To finish White Hart. I'm pretty close to this one actually. I'm at about 170 pages and although I started it in January of 2011 70 of those pages I've written in the last month so I'm hoping to keep up this pace until I'm finished.

To query agents until one likes my writing enough to represent me. Yeah. Last year I said the same thing. I think I sent out maybe ten queries all year? I'm not sure if it's fear or laziness that's holding me back but I'm not going to let it anymore.

To publish at least one short story. I do actually have quite a few of those finished but I get so absorbed by my bigger writing projects that I forget to look for homes for them.

To move out of my mom's house. Right now there are so many things that would need to change for that to happen that I feel like I'm wishing for the moon but last year at this time I thought I would never own my own car. Or have a driver's license for that matter. Now I do. Maybe sometime in the not so distant future I will have what Virginia Woolf would call "A Room of One's Own." Besides. One of these days I'm going to own that moon.

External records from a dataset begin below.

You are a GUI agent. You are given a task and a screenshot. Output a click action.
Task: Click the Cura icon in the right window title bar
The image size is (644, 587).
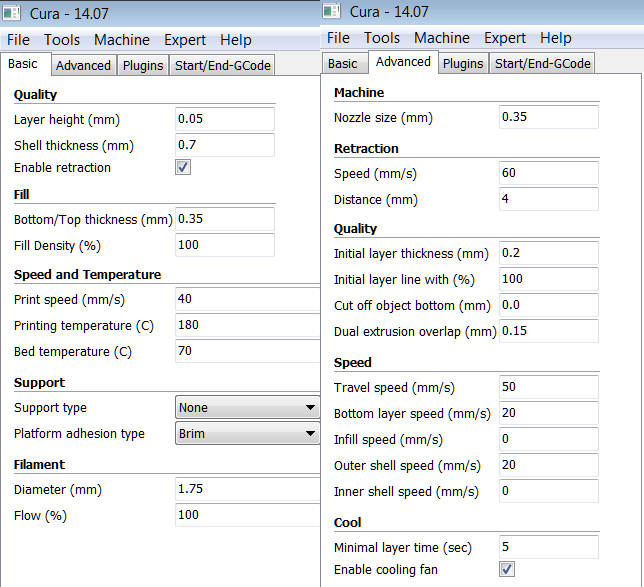click(334, 12)
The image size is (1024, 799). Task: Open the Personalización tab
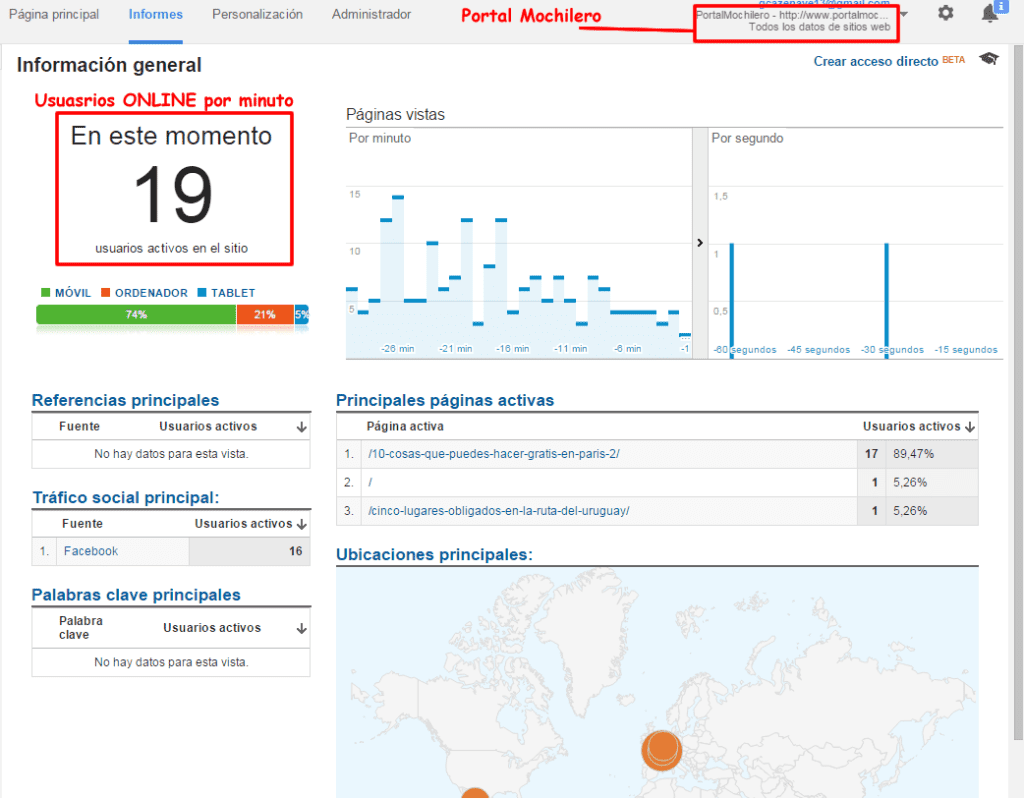point(257,15)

To make a pumpkin roll that rolls instead of falls apart.


To go to ALA.
Because there are free books! And it is in Anaheim. Anaheim. As in next to Disneyland!

To read a book that changes my life. I believe it was the introduction to Neil Gaiman's American Gods that made me worried about this. He said something to the effect of "back when a book could still change my life" I was horrified. Is it really possible to be such an experienced reader, fiction reviewer, or writer, that you can lose the ability to really be changed by a good book? To let it speak to you on some level deeper than you thought existed. I pray not. I always want a good book to come along and blow what I think of as my life out of the water and hang it up to dry.

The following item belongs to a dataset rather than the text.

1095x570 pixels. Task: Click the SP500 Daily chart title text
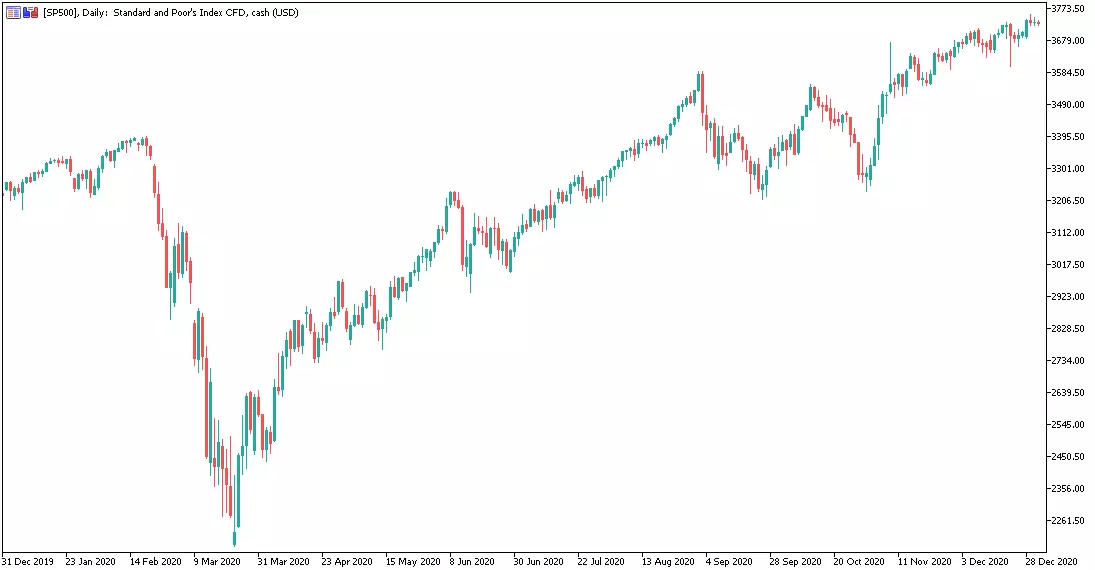click(170, 13)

To experience life. This is an important one for me. I can get really caught up in To-Do lists and goals and forget simple things like a cup of tea or a friend who's willing to talk to me or the gentle patter of the rain. Life is meant to be lived and I want to embrace every heart-breaking, soul-wrenching moment of it.

So those are my wishes. What are yours?

"Who says that every wish will be heard and answered,
When wished on the morning star?
Somebody thought of it and someone believed it.
Look what it's done so far."
--Rainbow Connection by Paul Williams and Kenneth Ascher

1 comment:

Keriann Greaney Martin said...

Yes, ALA!!! Right there with you :).

I love the "experience life" one. Everybody could probably stand to do a little more of that. When it rains, I do savor those moments though.

Good luck with your wishes!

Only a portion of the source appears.